Here’s the result from the feed in plain text:
In my case I like to take a nice shower, to take care of my beautiful hair, deal Trump said. “I have to stand under the shower for 15 minutes until it gets wet. It comes out drip, drip, drip. It’s ridiculous.”
Weak shower pressure has been one of Mr. Trump’s long-standing pet peeves. The whole thing may have sounded familiar – a little too familiar – for anyone who has been watching Netflix’s recent screwball mystery series, The Residence, in which President Perry Morgan, played by Paul Fitzgerald, has a similar pet peeve, with a White House usher explaining that he demands pressure like a fire hose.

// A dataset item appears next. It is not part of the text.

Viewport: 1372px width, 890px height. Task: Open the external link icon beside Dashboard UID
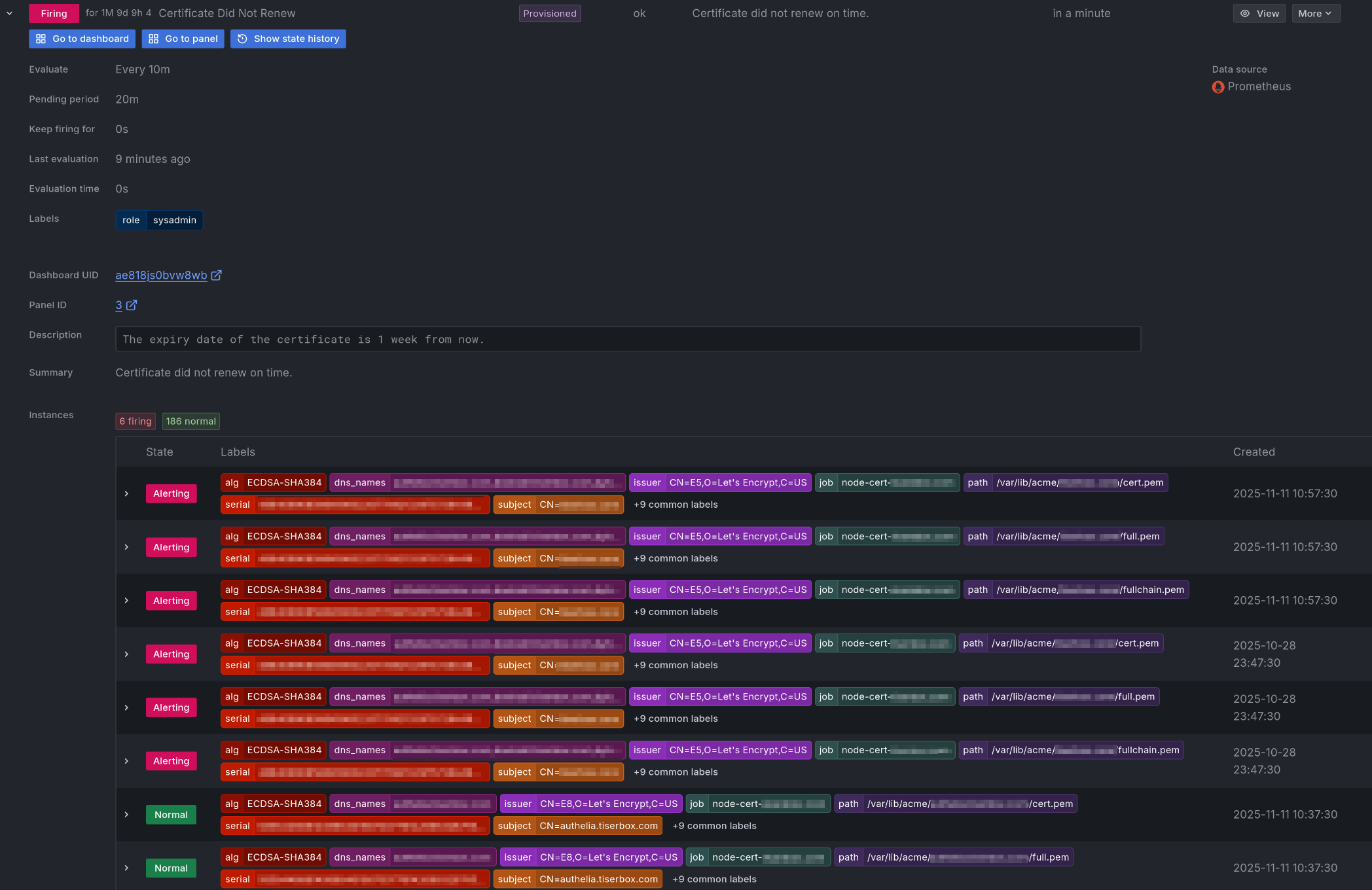[x=217, y=275]
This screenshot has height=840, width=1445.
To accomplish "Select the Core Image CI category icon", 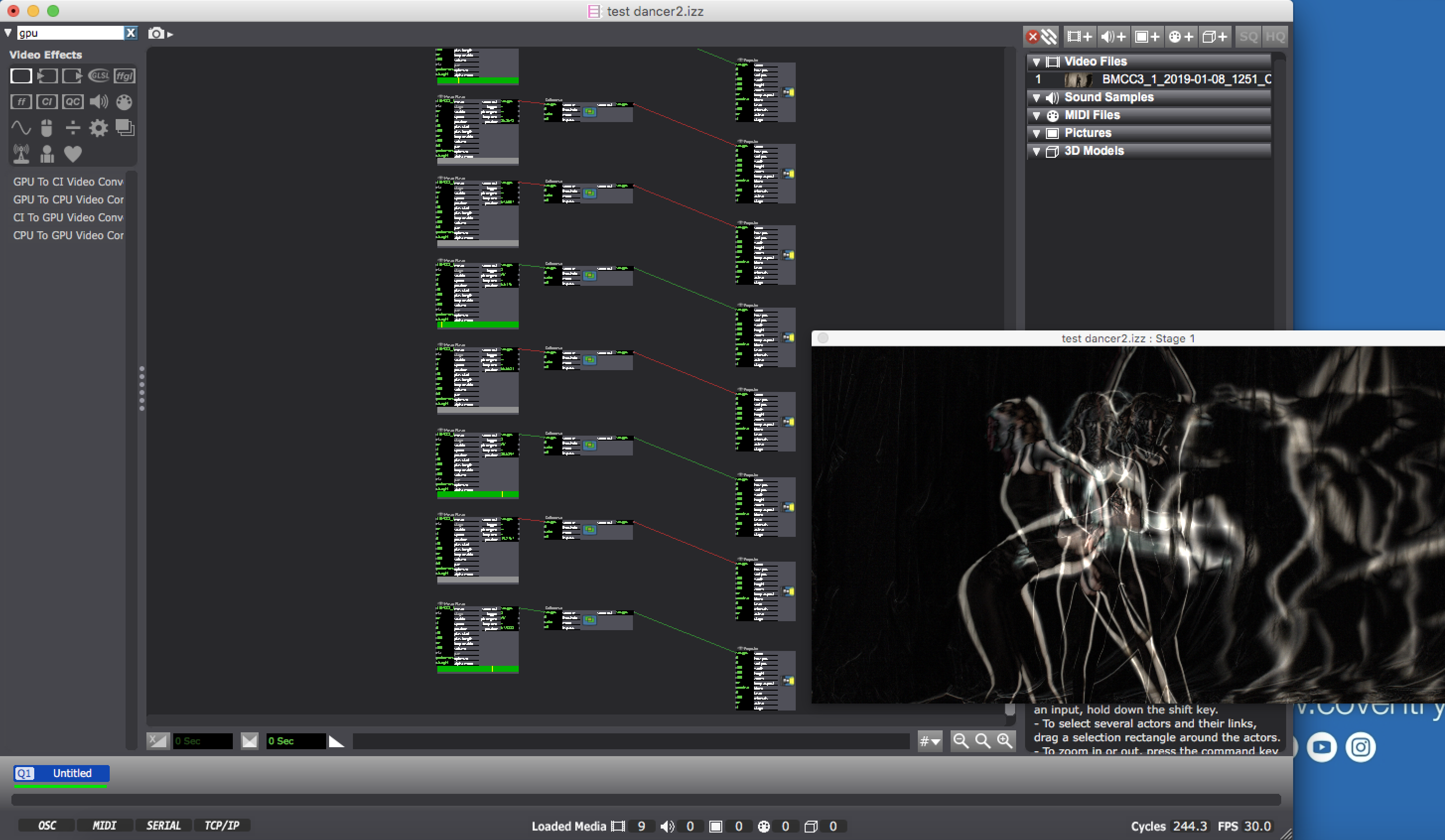I will coord(47,102).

The water pressure incident was a quirky scene that proved almost too prescient, and Paul William Davies, the writer and producer of the show, took some time on Friday to discuss how he finds the whole thing thoroughly amusing. This show leverages the White House’s many rooms, secret passageways, and quirky staffing details. How much of it is fact and fiction? Obviously, the big picture part of it – the dead body in the White House – is 100 percent fiction. But he tried to draw on, or at least be inspired by, things that did actually happen that he thought were kind of fascinating. It is. It’s based on a thing that happened with President Johnson, who was obsessed with his shower – both the water pressure and the water temperature. And when he moved into the White House, immediately after the Kennedy assassination, he became very fixated on the low water pressure. There was one plumber who worked in the White House who did, at one point, bring in folks from outside, the Park Service and other federal entities, to see if they could work on the water pressure, and also had people leave the White House to go look at other buildings that he had been in to see if they could kind of replicate the systems. I have not. There’s just something about shower water pressure that feels so personal and relatable. It’s one of those things that reminds you, ‘Oh, presidents, they’re just like us.’ Yeah. I mean, it really does go to the fact that this is the home of the president. You know, it’s an old building – there’s lots of quirks to it, and the water pressure is certainly one of them. It made me laugh because I hadn’t really thought about the water pressure thing as being something that would come back up again. A couple of things in the show: I have a scene between two senators where they talk about buying Greenland and also abolishing the Department of Education. Both of which have obviously come up as concepts in the last couple of months. It made me laugh because I hadn’t really thought about the water pressure thing as being something that would come back up again. But the shower thing kind of surprised me because it seemed like such a particular obsession of President Johnson’s that I didn’t expect to hear about it. A couple of years ago.